Музыка закончилась, танцевавшие пары расходились по своим местам. Снова начали произносить тосты, теперь всё больше за родителей.
Ларик с любопытством, незаметно для окружающих, стал рассматривать родителей Жанны. Интересное мнение у неё было о своих родителях. Но самым интересным было то, как у него изменился вдруг взгляд на всё происходящее. Он стал замечать, как сказав что-нибудь, «Сивуч» тот час же оглядывается на жену, ловя выражение её лица, и как она иногда одобрительно хмыкает, даже не оборачиваясь на него, и он расцветает, или она едва заметно сводит брови, и он виновато покашливая, смолкает, исчезая на некоторое время с авансцены. Только сейчас Ларик заметил, как ей целуют ручку те, кто там, в бассейне, корчили из себя запанибрата с «Сивучем», как к ней подходят иногда дамы, прижимаясь к щечке, что-то шепчут на ухо, как королеве, которой непременно нужно доложиться о чём-то. И она их снисходительно выслушивает, иногда морщится брезгливо, иногда нехотя бросает что-то в ответ.

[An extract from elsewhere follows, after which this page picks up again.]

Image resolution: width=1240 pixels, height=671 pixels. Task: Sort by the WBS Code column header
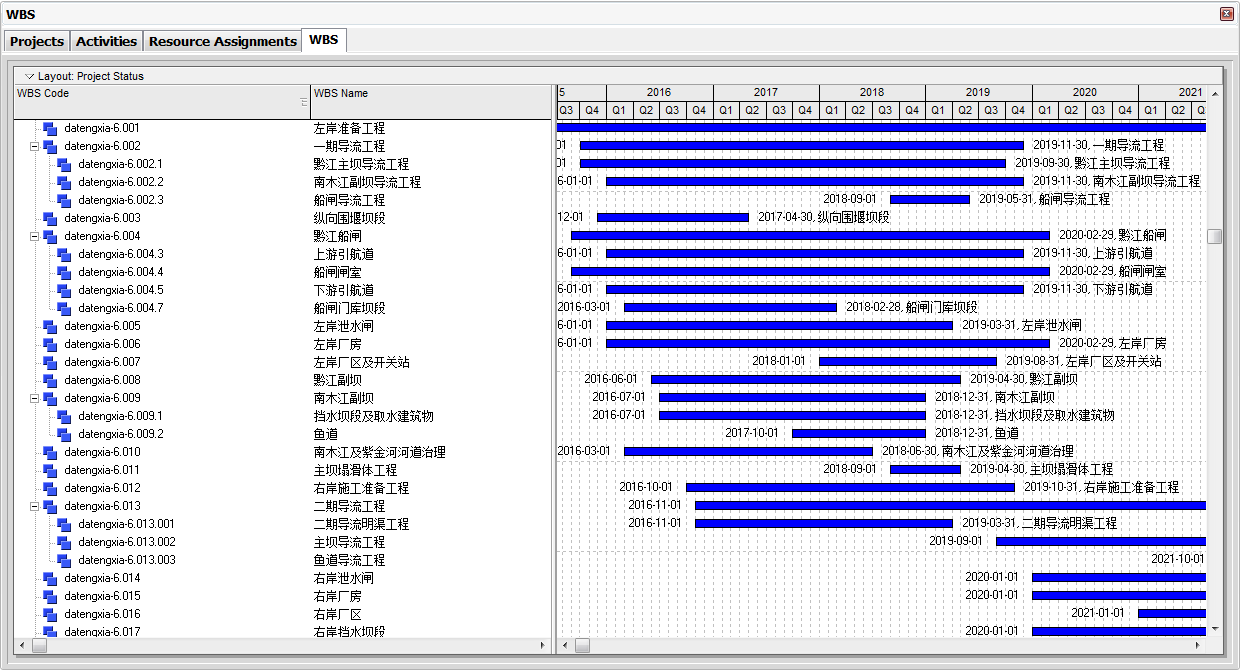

–Да, не просто тут у них, того и гляди, что укусят или стеганут чем. Положение, видно, повязывает всех в один веник, – Ларик отвернулся.
«Казачки» снова отработали два номера, кто-то из гостей даже начал в хоровод становиться, взмахивать руками, ухать и вилять задницами. Тот русский дух, пронизывающий юную графиню Ростову, о котором так поэтично написал Толстой, и тут тоже всех пронзил, только не так эстетично. Ларик уже невольно замечал, что по повелению одного пальчика Зои Григорьевны тотчас наполнялись фужеры и рюмки, и «Сивуч» тут же непременно заставлял кого-нибудь произносить тост, все чокались, выпивали дружно и всё более хмелели, тоже дружно. Это, в общем, было похоже на чистой воды спаивание гостей всех мастей. При этом дирижерша лишь пригубливала свой фужер, внимательно оглядывая поле боя с бутылками. Ларику не наливали только потому, что «Сивуч» сразу предупредил официантов об особом госте за столом. Ларик уже не раз ловил на себе внимательно-ироничный взгляд Зои Григорьевны и любопытные взгляды гостей.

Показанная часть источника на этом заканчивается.